Lab 6: Applying Functional Programming with Purrr to Models

Package(s)

Schedule

Learning Materials

Please prepare the following materials:

Unless explicitly stated, do not do the per-chapter exercises in the R4DS2e book

Learning Objectives

A student who has met the objectives of the session will be able to:

  • Fit a simple linear model and interpret model parameters
  • Understand and apply simple purrr-functions for element-wise function application
  • Understand and apply grouped supervised models to form nested model objects
  • Understand and apply the broom-functions for tidying various model objects
  • Optional LO: Perform a basic principal component analysis for dimension reduction of high dimensional data
  • Optional LO: Perform a basic unsupervised k-means clustering of high dimensional data

Exercises

Throwback…

Using the tibble() function, re-create the data from this visualisation and then create your version of how this data could be visualised in a more informative manner:

Also… If you still need to be convinced of the flexibility of ggplot, try running this code:

xy <- seq(from = -3,
          to = 3, 
          by = 0.01)
expand.grid(x = xy,
            y = xy) |>
  ggplot(
    mapping = aes(
      x = (1 - x - sin(y^2)),
      y = (1 + y - cos(x^2)))) +
  geom_point(alpha = 0.05,
             shape = 20,
             size = 0) +
  theme_void() +
  coord_polar()

If you are curious about what is going on here, try googling “Generative art”… Anyhoo… Let us move on…

Prologue

So far, we have worked on

  • Lab 2: Genomics, the gravier data from Gravier et al. (2010).
  • Lab 3: Metagenomics, the pitlatrine data from Torondel et al. (2016).
  • Lab 4: Clinical data, the diabetes data from Willems et al. (1997) and Schorling et al. (1997).
  • Lab 5: High throughput immunoinformatics data, the SARS-CoV-2 data from Nolan et al. (2020).

Getting Started

First, make sure to read and discuss the feedback you got from last week’s assignment!

Then, once again go to the R for Bio Data Science RStudio Cloud Server

Create a new Quarto document and remember to save it

Today, we will re-examine the data acquired in Lab 2 to further explore the research question:

  • What genes are significantly up- or down-regulated between the patients with/without early metastasis?“

Load Data

Before we do this, go to the console and enter the command: rm(list = ls())

This will clear your environment from old object from previous labs

Good now that we have a clean slate - Recall, so far we have adjusted the chunk setting to #| eval: true first time we get some data from an online repository and then subsequently set #| eval: false.

Let’s do that in a bit nicer way.

  • T1: Create a new “Load Data” header in your document and add the below chunk:
raw_dir <- "data/_raw/"
data_file <- "gravier.RData"
data_loc <- "https://github.com/ramhiser/datamicroarray/raw/master/data/"

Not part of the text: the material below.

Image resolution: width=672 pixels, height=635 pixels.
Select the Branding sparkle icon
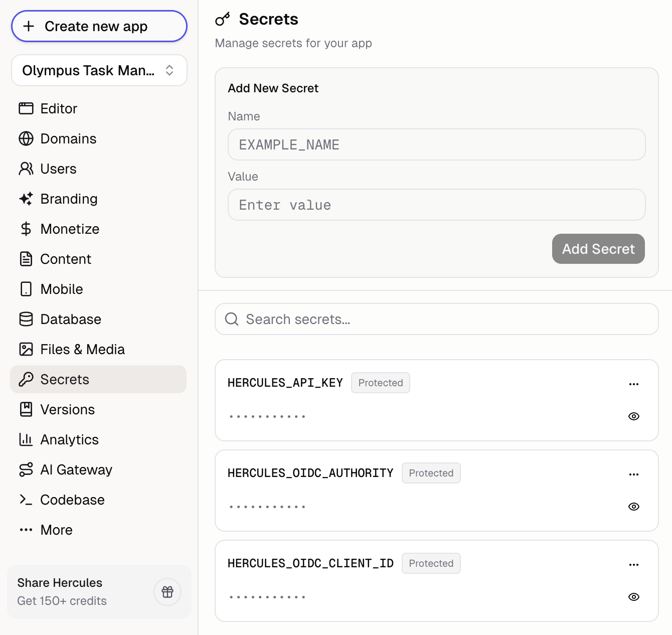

if( !dir.exists(raw_dir) ){
  dir.create(path = raw_dir)
}
if( !file.exists(str_c(raw_dir, data_file)) ){
  download.file(
    url = str_c(data_loc, data_file),
    destfile = str_c(raw_dir, data_file))
}
load(file = str_c(raw_dir, data_file))
  • Q1: In your group, discuss, what is going on here? Make sure you follow the difference between the first time you run this and the second!

Click here for hint

We have used the str_c() function before, try running e.g.:

x <- "a"
y <- "b"
str_c(x, y)

For the functions dir.exists() and file.exists(), the hint is in the title, they return logicals. To get a better understanding of this, try running e.g.:

x <- 2
x == 2
if( x == 2 ){
  print("Yes!")
}

Then change x == 2 to x != 2, re-run the code and see what happens

Clean Data

The next step is to clean up the data:

  1. Use the ls() function to see what objects you have in your environment
  2. Use the str() function on the gravier data you retrieved to answer:
  • Q2: Discuss in your group if this is tidy data?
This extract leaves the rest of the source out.